Throughout the book, Hawthorne displays observational and deductive skills that would give even Sherlock Holmes a run for his money. Horowitz constantly reminds himself that, when it comes to solving crime, he is not in Hawthorne’s league and his role is merely that of chronicler of Hawthorne’s genius. Of course, in actuality, Hawthorne is Horowitz’s creation and therefore any brilliance displayed by Hawthorne is the author’s own. At one point, as Hawthorne examines the evidence, Horowitz asks, “Do you know who killed him?” and Hawthorne responds, “Is this for the book?” Slipping into author mode Horowitz reassures him, “Don’t worry. If there is a book, I’ll leave the resolution until the last chapter.” So I loved the fact that the penultimate chapter is entitled ‘Keep Reading’.
Alongside the humour, A Line To Kill is also an ingenious and intriguing murder mystery. There is a plethora of suspects and possible motives, and the island of Alderney, accessible only by plane or ferry, plays the role of the ‘locked room’ so beloved of crime writers. And, of course, not everyone turns out to be who they claim to be.

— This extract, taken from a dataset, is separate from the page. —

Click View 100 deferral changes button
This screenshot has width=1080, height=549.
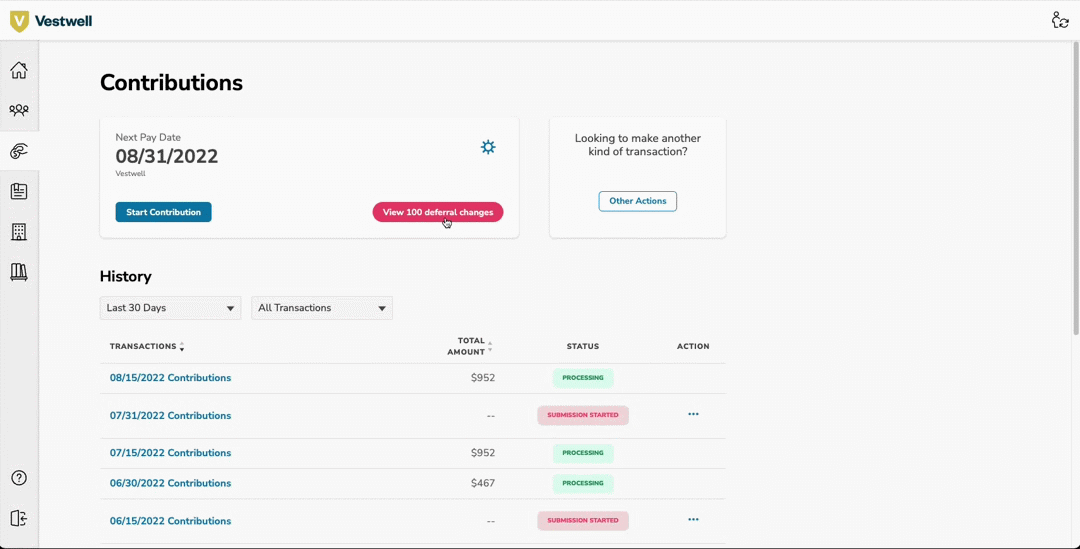438,212
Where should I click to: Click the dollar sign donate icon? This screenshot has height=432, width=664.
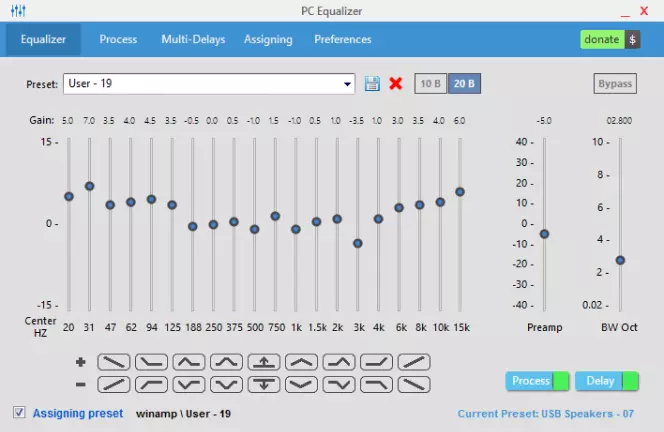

The final chapter proves an author is always thinking about that next book and trying to come up with a title. In Anthony Horowitz’s case, this has to be one with a grammatical allusion like previous books in the series, having already ruled out the suggested Hawthorne Investigates. I for one certainly hope there is another investigation for Hawthorne and Horowitz before too long.
My thanks to Anna Gibson at Cornerstone for my proof copy. A Line to Kill is book 18 in my 20 Books of Summer 2021.
In three words: Clever, witty, ingenious
Try something similar: The Thursday Murder Club by Richard Osman
About the Author
The author of the bestselling teen spy series, Alex Rider, Anthony Horowitz is also responsible for creating and writing some of the UK’s most loved and successful TV series, including Midsomer Murders and Foyle’s War.
He has also written two highly acclaimed Sherlock Holmes novels, The House of Silk and Moriarty, two James Bond novels, Trigger Mortis and Forever And A Day, and two bestselling crime novels, The Word is Murder and The Sentence is Death, starring Detective Daniel Hawthorne.
In 2016 he wrote Magpie Murders which became a bestseller around the world, and was the recipient of eight literary awards in Japan. Moonflower Murders, published in August 2020 continued the story.